**原文抜粋**
━━━━━━━━━━━━━━━━━━━━━━━━━━━━━━
デプロイメント・モデルは、以下の通りである。
【0057】
プライベート・クラウド:クラウド・インフラストラクチャは、1つの組織のためだけに使用される。これは、組織または第三者によって管理されてもよく、オンプレミスまたはオフプレミスが存在し得る。
【0058】
コミュニティ・クラウド:クラウド・インフラストラクチャは、いくつかの組織により共有され、共通の懸念(例えば、ミッション、セキュリティ要件、ポリシーおよびコンプライアンスに関する考慮事項)を有する特定のコミュニティをサポートする。これは、組織または第三者によって管理されてもよく、オンプレミスまたはオフプレミスが存在し得る。
【0059】
パブリック・クラウド:クラウド・インフラストラクチャは、一般公衆、または、大きな業界団体が利用可能であり、クラウド・サービスを販売する組織によって所有される。
━━━━━━━━━━━━━━━━━━━━━━━━━━━━━━
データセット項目
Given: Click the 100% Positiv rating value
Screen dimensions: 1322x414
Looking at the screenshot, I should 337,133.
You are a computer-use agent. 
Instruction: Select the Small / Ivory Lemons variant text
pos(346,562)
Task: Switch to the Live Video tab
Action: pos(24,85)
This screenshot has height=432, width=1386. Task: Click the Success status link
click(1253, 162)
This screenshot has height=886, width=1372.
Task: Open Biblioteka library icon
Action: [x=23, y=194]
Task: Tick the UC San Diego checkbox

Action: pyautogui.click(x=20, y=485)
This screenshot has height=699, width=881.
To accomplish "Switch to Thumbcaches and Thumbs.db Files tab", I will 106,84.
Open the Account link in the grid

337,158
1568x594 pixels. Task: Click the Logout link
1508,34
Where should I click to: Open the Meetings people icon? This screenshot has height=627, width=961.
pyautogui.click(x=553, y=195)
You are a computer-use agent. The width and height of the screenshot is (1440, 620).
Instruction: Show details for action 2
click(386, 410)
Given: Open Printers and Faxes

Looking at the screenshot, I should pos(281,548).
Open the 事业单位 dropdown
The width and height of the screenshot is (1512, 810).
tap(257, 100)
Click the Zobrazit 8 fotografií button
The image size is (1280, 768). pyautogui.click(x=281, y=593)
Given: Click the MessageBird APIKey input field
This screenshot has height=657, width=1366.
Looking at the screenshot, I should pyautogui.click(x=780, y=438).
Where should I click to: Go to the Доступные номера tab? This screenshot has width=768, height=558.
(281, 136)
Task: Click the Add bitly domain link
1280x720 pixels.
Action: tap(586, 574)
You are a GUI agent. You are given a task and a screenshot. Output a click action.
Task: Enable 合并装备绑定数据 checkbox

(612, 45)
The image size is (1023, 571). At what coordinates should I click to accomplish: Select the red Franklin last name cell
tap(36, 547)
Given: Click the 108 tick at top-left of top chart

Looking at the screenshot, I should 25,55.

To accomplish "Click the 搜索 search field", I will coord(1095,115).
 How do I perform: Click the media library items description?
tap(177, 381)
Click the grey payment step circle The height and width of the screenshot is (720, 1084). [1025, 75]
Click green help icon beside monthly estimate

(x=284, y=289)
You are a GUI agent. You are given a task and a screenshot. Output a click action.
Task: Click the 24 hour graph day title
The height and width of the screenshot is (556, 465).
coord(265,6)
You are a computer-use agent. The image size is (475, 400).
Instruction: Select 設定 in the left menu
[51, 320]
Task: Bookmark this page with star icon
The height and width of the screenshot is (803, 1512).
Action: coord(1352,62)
━━━━━━━━━━━━━━━━━━━━━━━━━━━━━━
**演習問題**
a. クラウドのデプロイメント・モデルに関する抜粋では、パブリック・クラウドのインフラストラクチャはどのような組織が所有するとされていますか？
b. クラウドのデプロイメント・モデルに関する抜粋の続きを、最後の文の後から書いてください。
記録はこの作業とは関係ありません。

**解答例**
a. クラウド・サービスを販売する組織です。

b.
【0060】
ハイブリッド・クラウド:クラウド・インフラストラクチャは、2以上のクラウド(プライベート、コミュニティまたはパブリック)の混成であり、これらのクラウドは、固有のエンティティのままであるが、しかし、データおよびアプリケーションのポータビリティを可能とする標準化されたまたは独自の技術(例えばクラウド間の負荷分散のためのクラウド・バースティング)によって結合される。
【0061】
クラウド・コンピューティング環境は、ステートレス性、低結合、モジュール性および意味論的な相互運用性に重点を置いたサービス指向である。クラウド・コンピューティングの核心は、相互接続された複数のノードのネットワークを含むインフラストラクチャである。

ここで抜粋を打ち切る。